Du « Rainbow-Warrior » aux macaques du Japon, les deux vies d’un ex-espion
Du « Rainbow-Warrior » aux macaques du Japon, les deux vies d’un ex-espion
Par Philippe Bernard (Londres, correspondant)
La sélection pour un concours, par le Musée d’histoire naturelle de Londres, d’une image prise par l’ex-agent secret Alain Mafart, reconverti en photographe animalier, fait polémique.
James Bond avait prévenu : on ne vit que deux fois. Alain Mafart, ancien agent secret français condamné pour sa participation au sabotage du Rainbow-Warrior en 1985, a refait sa vie. Personne n’y prêterait attention si sa nouvelle existence ne venait soudain de percuter douloureusement la première.
Alain Mafart, 65 ans, s’est reconverti en photographe animalier. D’un reportage au parc aux singes de Jigokudani, au Japon, il a rapporté une photo attendrissante, du genre de celles que l’on s’attend à voir sur un calendrier mural d’une association d’amis des animaux.
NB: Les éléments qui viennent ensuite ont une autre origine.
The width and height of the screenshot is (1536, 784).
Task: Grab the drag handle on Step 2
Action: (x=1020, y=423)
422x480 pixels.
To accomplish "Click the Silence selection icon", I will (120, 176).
On y voit la tête d’un bébé macaque endormi, caressée par la main de sa mère dans un geste protecteur. L’image fait partie de la sélection du Musée d’histoire naturelle de Londres pour son concours annuel de photographie de nature.
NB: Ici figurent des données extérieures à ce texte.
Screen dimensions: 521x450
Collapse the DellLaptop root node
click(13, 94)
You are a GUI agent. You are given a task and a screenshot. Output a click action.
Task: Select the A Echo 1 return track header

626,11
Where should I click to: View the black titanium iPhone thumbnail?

Or, dans sa première vie, Alain Mafart a participé au meurtre d’un photographe militant pour la défense de l’environnement et contre le nucléaire. En novembre 1985, quatre mois après avoir contribué à la destruction du chalutier de Greenpeace dans le port d’Auckland (Nouvelle-Zélande) pour l’empêcher de protester contre les essais nucléaires français dans le Pacifique, Alain Mafart, agent de la DGSE, a été condamné à dix ans de prison pour « homicide involontaire » par la justice néo-zélandaise.
Greenpace rugit
Les deux mines magnétiques qu’il avait aidé à convoyer sur le site du sabotage, sur ordre de Paris, avaient non seulement envoyé le navire de Greenpeace par le fond, mais accidentellement tué Fernando Pereira, un photographe de l’organisation qui avait voulu récupérer ses appareils après la première explosion. A la suite d’intenses pressions diplomatiques, l’espion en mission sous le faux nom de « Turenge » avait été transféré sur une île de Polynésie française, avant d’être rapatrié à Paris fin 1987.
L’éventualité d’une nomination d’Alain Mafart comme « photographe animalier de l’année » par le Musée d’histoire naturelle de Londres fait rugir Greenpeace. « Les qualités techniques et artistiques de la photo d’Alain Mafart ne font aucun doute, assure John Sauven, directeur de l’organisation au Royaume-Uni. Mais nous voulons que les gens sachent qui est cet homme et de quoi il a été responsable. Il a tué un photographe de l’environnement au cours d’un acte de terrorisme d’Etat. Il convient que le Muséum d’histoire naturelle retire cette candidature. »
Le musée de Kensington, qui organise ce concours depuis cinquante ans, n’a nullement l’intention de s’exécuter : « Les photos ont été sélectionnées uniquement pour leur qualité artistique et technique, sans référence à l’identité des photographes », allègue l’institution. Le bébé macaque de l’ex-espion « ne sera pas retiré » de la compétition créée en 1965. Le public peut d’ailleurs voter en ligne jusqu’au 10 janvier 2017 pour départager les 52 photographies sélectionnées.
En 2014, une photo d’Alain Mafart représentant des zèbres et des girafes en Namibie avait déjà été remarquée, au point d’être publiée dans le calendrier annuel de… Greenpeace International. L’organisation s’était aperçue trop tard de l’identité du talentueux opérateur, et avait pilonné 14 000 exemplaires de son calendrier.